Equator-to-pole energy transport by the ocean and atmosphere is a fundamental constraint on the Earth's climate. In his 1964 seminal paper, Jacob Bjerknes suggested that if the top-of-the-atmosphere fluxes and the ocean heat storage do not vary substantially, which is a reasonable assumption on long time scales, the total energy transport by the climate system would not vary much either. This implies that any large anomalies of oceanic and atmospheric energy transports should be equal and opposite. Despite its fundamental importance in understanding the climate system, this hypothesis, the so-called Bjerknes compensation, has been tested by only a limited number of studies.

We propose to investigate the degree of compensation in poleward energy transports by the atmosphere and ocean and its dependence on the time scale, latitude and background climate based on a large suite of the Community Earth System Model version 1 (CESM1) simulations to test the Bjerknes compensation hypothesis. Our particular emphases are to understand: (1) robustness of the degree of the compensation across the various simulations with differing parameterizations and initial conditions, (2) the competing role of atmosphere-ocean couplings through the momentum flux and buoyancy flux in enabling or deterring the compensation, and (3) the role of compensation in the leading modes of variability in the atmosphere and ocean.

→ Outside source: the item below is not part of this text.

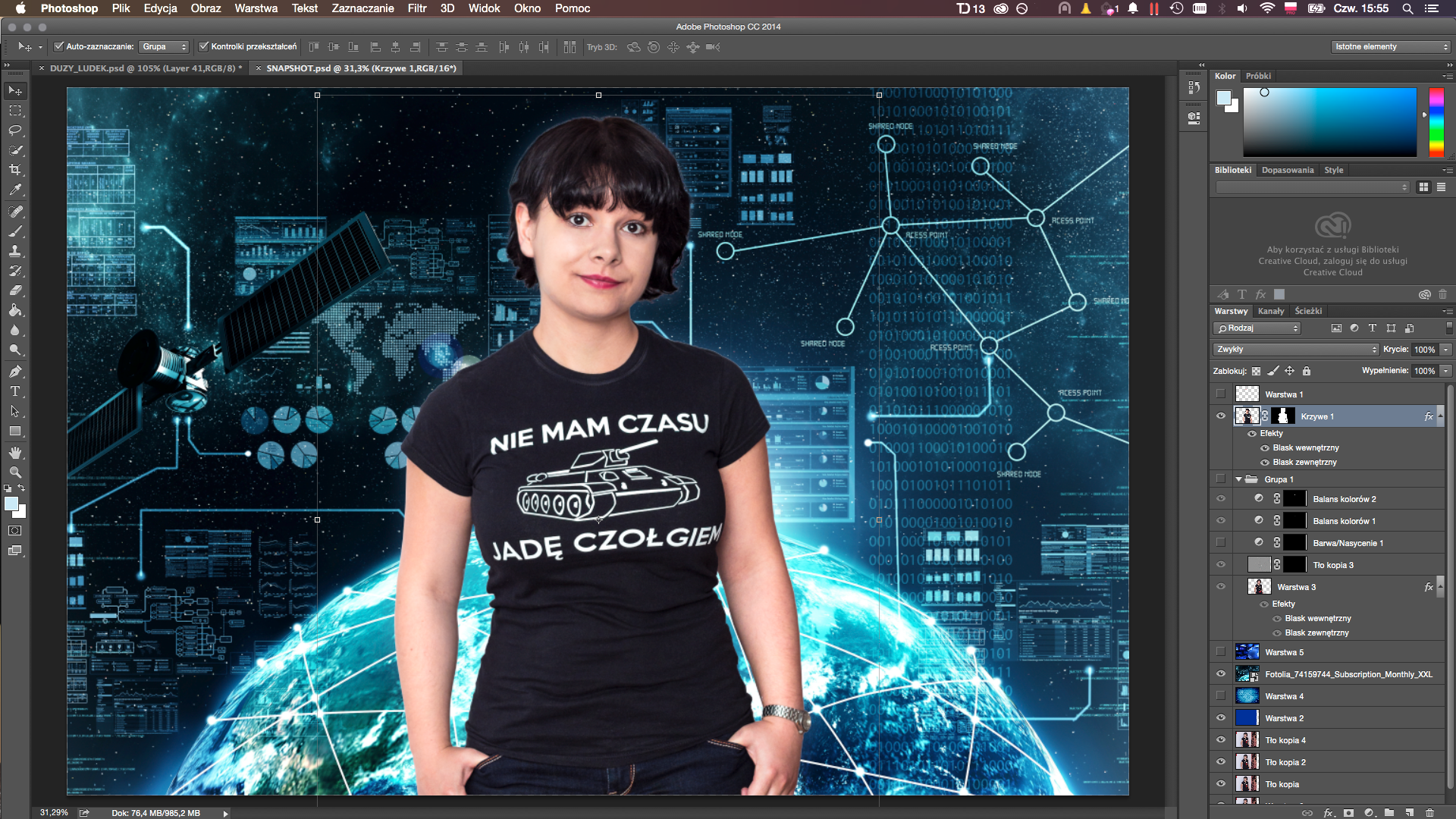
Task: Open the Istotne elementy workspace dropdown
Action: pos(1391,47)
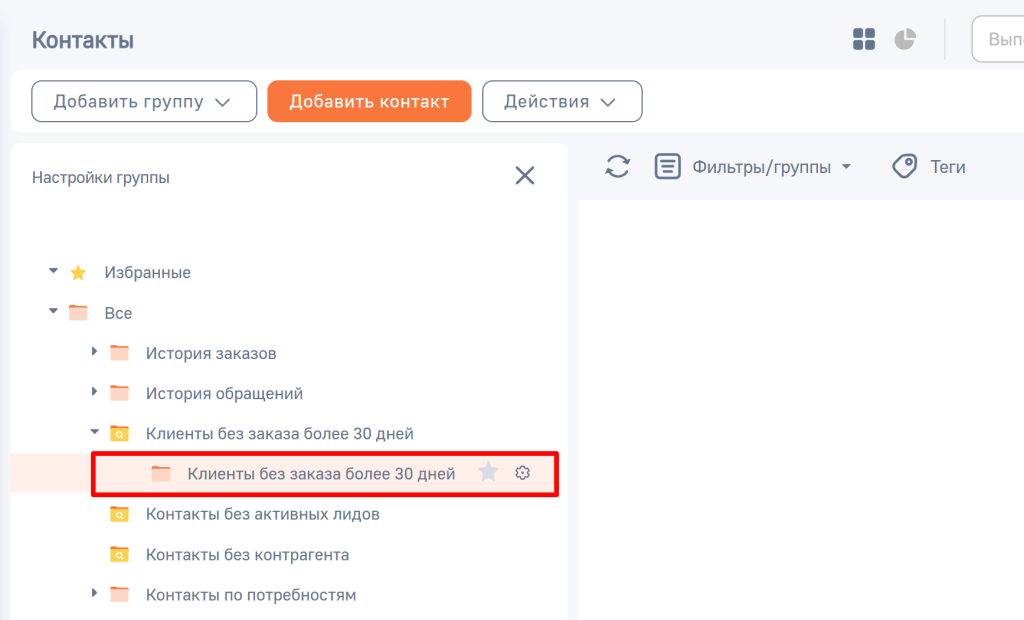Image resolution: width=1024 pixels, height=620 pixels.
Task: Click the smart-group icon beside Контакты без контрагента
Action: [119, 554]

Being a fundamental integral measure and driver of our climate system, and its variability and change, the partition and compensation of the poleward energy transports by the ocean and atmosphere are ideal but rarely used metrics for model-to-model and model-to-observation comparisons. Through the proposed effort, we would strive to develop objective, energy compensation-based metrics for the leading modes of climate variability, climate change, and their predictability and uncertainty.